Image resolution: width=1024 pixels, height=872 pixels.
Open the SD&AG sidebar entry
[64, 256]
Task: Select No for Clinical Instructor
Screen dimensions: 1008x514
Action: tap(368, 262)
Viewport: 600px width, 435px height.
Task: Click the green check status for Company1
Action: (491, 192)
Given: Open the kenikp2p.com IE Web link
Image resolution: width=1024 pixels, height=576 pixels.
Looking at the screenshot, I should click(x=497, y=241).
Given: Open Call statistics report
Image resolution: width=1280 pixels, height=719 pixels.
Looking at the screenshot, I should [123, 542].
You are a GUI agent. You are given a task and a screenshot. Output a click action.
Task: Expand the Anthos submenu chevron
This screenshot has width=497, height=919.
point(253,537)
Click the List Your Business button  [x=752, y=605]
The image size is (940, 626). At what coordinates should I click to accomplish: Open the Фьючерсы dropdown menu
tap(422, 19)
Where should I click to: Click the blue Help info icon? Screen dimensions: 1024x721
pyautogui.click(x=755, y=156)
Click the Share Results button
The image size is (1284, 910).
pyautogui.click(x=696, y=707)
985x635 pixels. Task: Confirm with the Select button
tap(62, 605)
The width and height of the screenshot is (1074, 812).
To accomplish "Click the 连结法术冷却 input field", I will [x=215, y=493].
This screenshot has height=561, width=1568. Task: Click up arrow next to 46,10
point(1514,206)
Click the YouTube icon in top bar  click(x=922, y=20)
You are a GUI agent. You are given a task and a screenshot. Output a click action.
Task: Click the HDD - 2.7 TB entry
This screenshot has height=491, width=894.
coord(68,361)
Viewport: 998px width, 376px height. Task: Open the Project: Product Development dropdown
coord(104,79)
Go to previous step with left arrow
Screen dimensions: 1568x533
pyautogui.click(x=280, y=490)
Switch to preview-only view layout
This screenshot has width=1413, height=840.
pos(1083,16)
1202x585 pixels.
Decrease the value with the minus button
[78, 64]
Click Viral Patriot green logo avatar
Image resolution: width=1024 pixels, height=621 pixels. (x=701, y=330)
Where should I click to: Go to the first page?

- **Your objective**
Please retype the data, matching it exactly.

- **Reply to the exercise**
Image resolution: width=1024 pixels, height=872 pixels.
Open the SD&AG sidebar entry
[64, 256]
Task: Select No for Clinical Instructor
Screen dimensions: 1008x514
Action: tap(368, 262)
Viewport: 600px width, 435px height.
Task: Click the green check status for Company1
Action: (491, 192)
Given: Open the kenikp2p.com IE Web link
Image resolution: width=1024 pixels, height=576 pixels.
Looking at the screenshot, I should click(x=497, y=241).
Given: Open Call statistics report
Image resolution: width=1280 pixels, height=719 pixels.
Looking at the screenshot, I should [123, 542].
You are a GUI agent. You are given a task and a screenshot. Output a click action.
Task: Expand the Anthos submenu chevron
This screenshot has width=497, height=919.
point(253,537)
Click the List Your Business button  [x=752, y=605]
The image size is (940, 626). At what coordinates should I click to accomplish: Open the Фьючерсы dropdown menu
tap(422, 19)
Where should I click to: Click the blue Help info icon? Screen dimensions: 1024x721
pyautogui.click(x=755, y=156)
Click the Share Results button
The image size is (1284, 910).
pyautogui.click(x=696, y=707)
985x635 pixels. Task: Confirm with the Select button
tap(62, 605)
The width and height of the screenshot is (1074, 812).
To accomplish "Click the 连结法术冷却 input field", I will [x=215, y=493].
This screenshot has height=561, width=1568. Task: Click up arrow next to 46,10
point(1514,206)
Click the YouTube icon in top bar  click(x=922, y=20)
You are a GUI agent. You are given a task and a screenshot. Output a click action.
Task: Click the HDD - 2.7 TB entry
This screenshot has height=491, width=894.
coord(68,361)
Viewport: 998px width, 376px height. Task: Open the Project: Product Development dropdown
coord(104,79)
Go to previous step with left arrow
Screen dimensions: 1568x533
pyautogui.click(x=280, y=490)
Switch to preview-only view layout
This screenshot has width=1413, height=840.
pos(1083,16)
1202x585 pixels.
Decrease the value with the minus button
[78, 64]
Click Viral Patriot green logo avatar
Image resolution: width=1024 pixels, height=621 pixels. (x=701, y=330)
Where should I click to: Go to the first page?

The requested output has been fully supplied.